Wherever the string "link" occurs in a line of these records, report that line.

Stored records

/---

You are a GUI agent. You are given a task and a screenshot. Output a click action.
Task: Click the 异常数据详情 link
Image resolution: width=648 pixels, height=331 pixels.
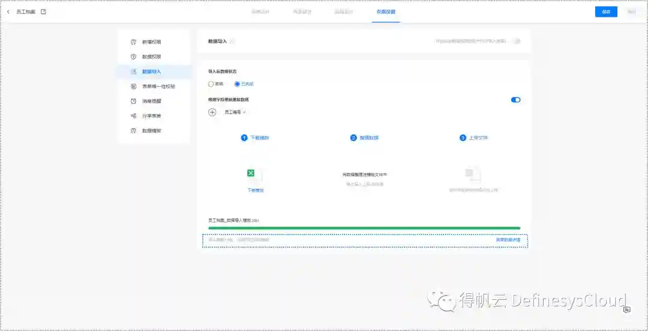(x=511, y=240)
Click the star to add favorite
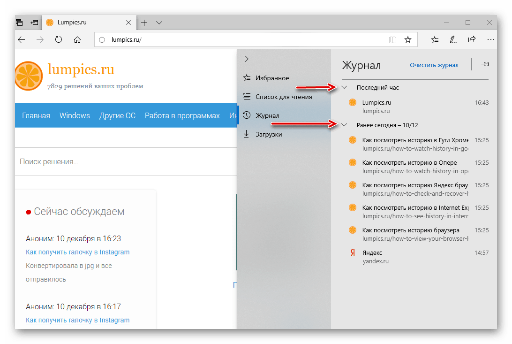Viewport: 512px width, 344px height. [x=408, y=40]
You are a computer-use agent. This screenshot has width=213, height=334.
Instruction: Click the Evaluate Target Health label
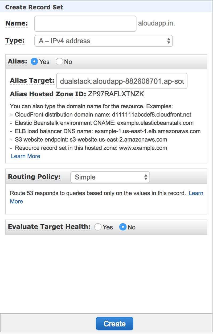click(x=49, y=227)
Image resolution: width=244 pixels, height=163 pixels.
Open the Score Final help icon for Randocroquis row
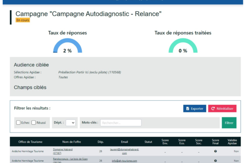point(216,161)
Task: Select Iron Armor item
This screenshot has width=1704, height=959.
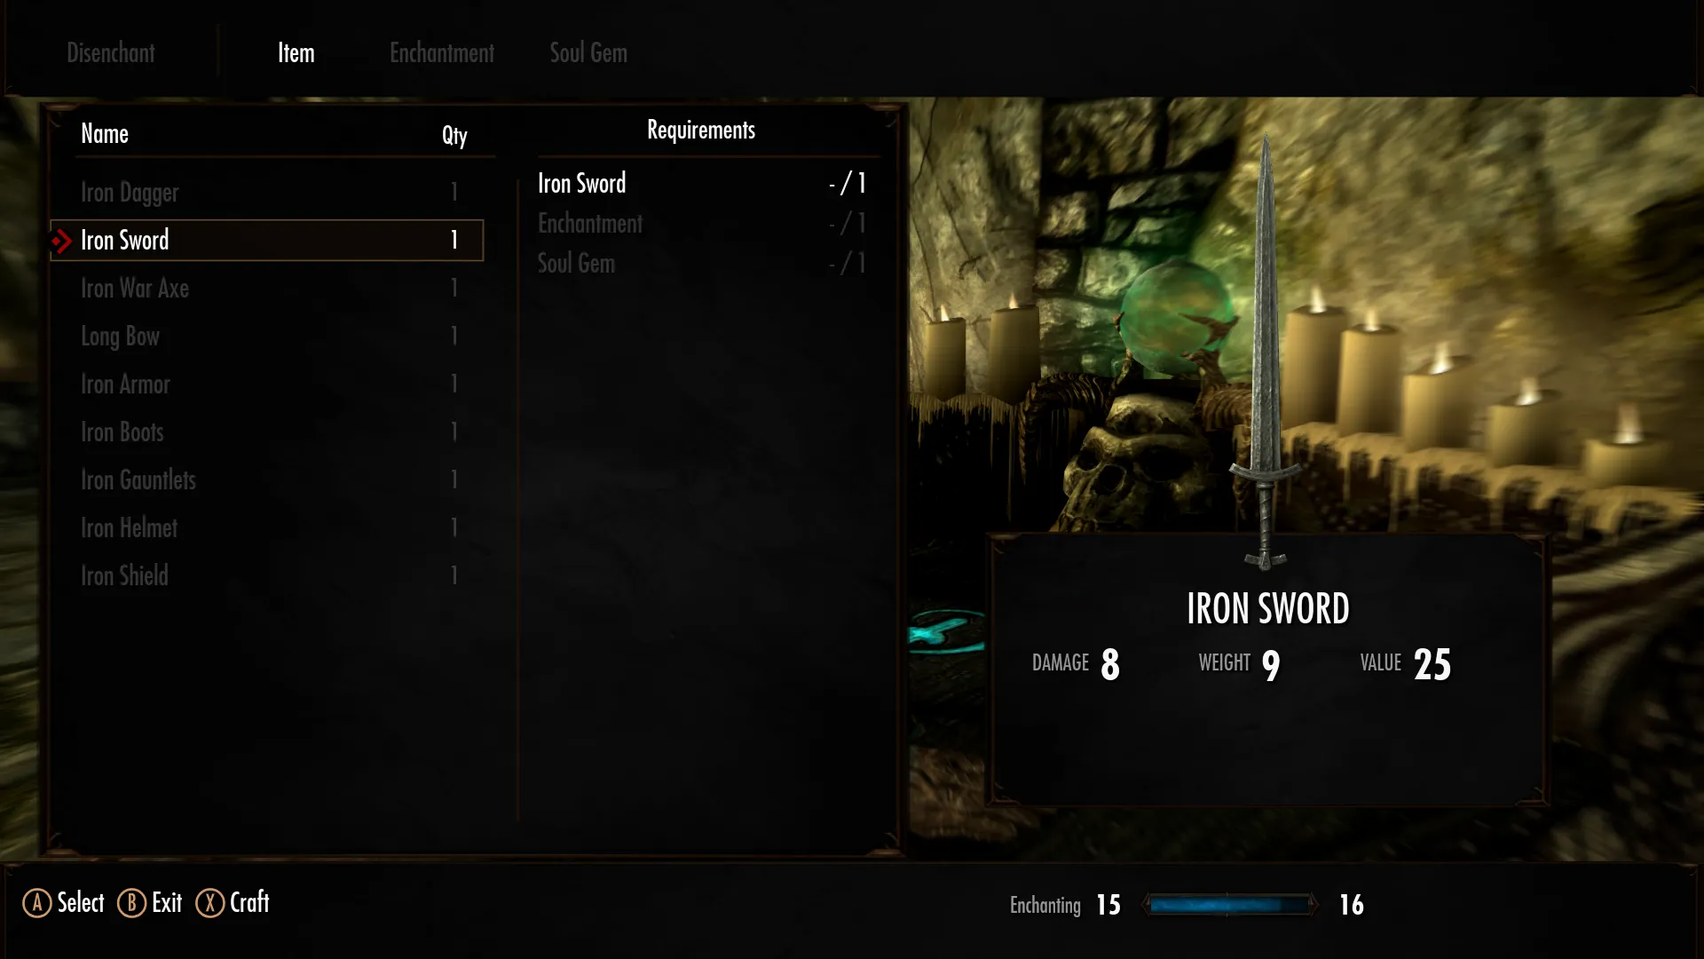Action: pos(125,383)
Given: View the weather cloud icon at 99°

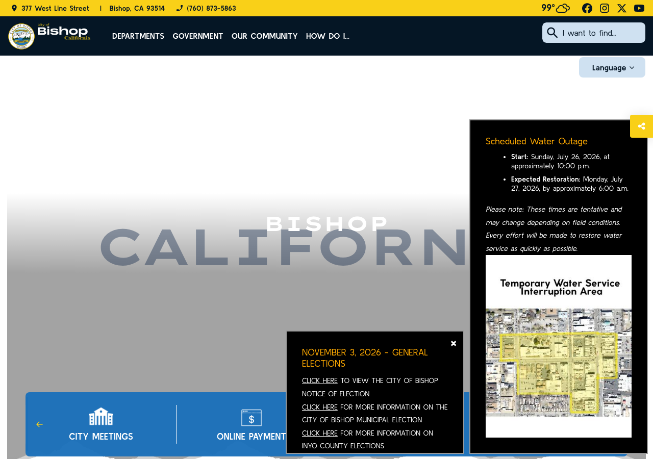Looking at the screenshot, I should pos(563,8).
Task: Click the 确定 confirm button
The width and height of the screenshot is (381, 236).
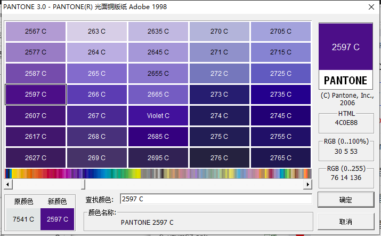Action: pos(345,200)
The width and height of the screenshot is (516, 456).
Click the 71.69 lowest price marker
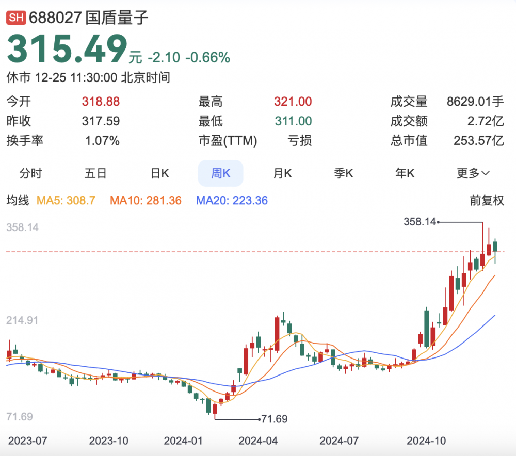273,419
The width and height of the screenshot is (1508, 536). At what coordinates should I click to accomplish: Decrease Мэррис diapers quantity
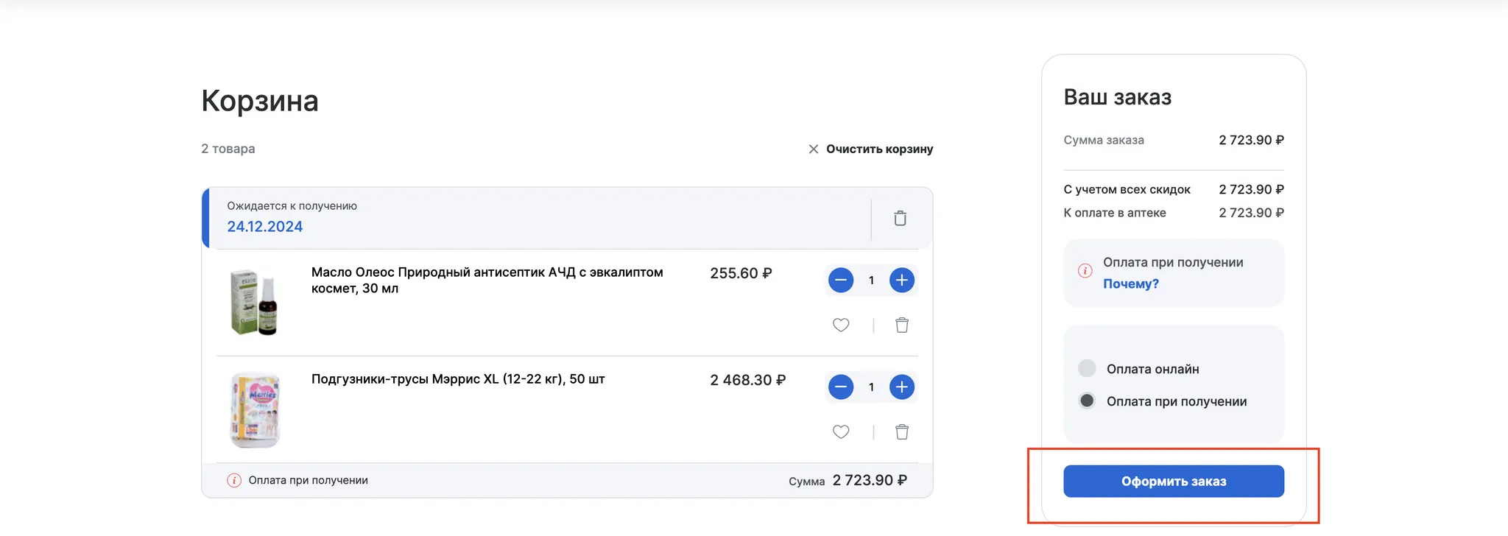coord(841,387)
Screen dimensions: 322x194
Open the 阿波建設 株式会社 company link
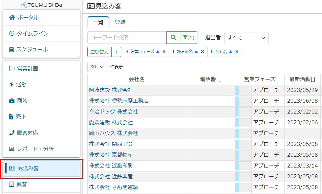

\---

→ Written reply
Task: Click the 异常数据详情 link
Open the 阿波建設 株式会社 company link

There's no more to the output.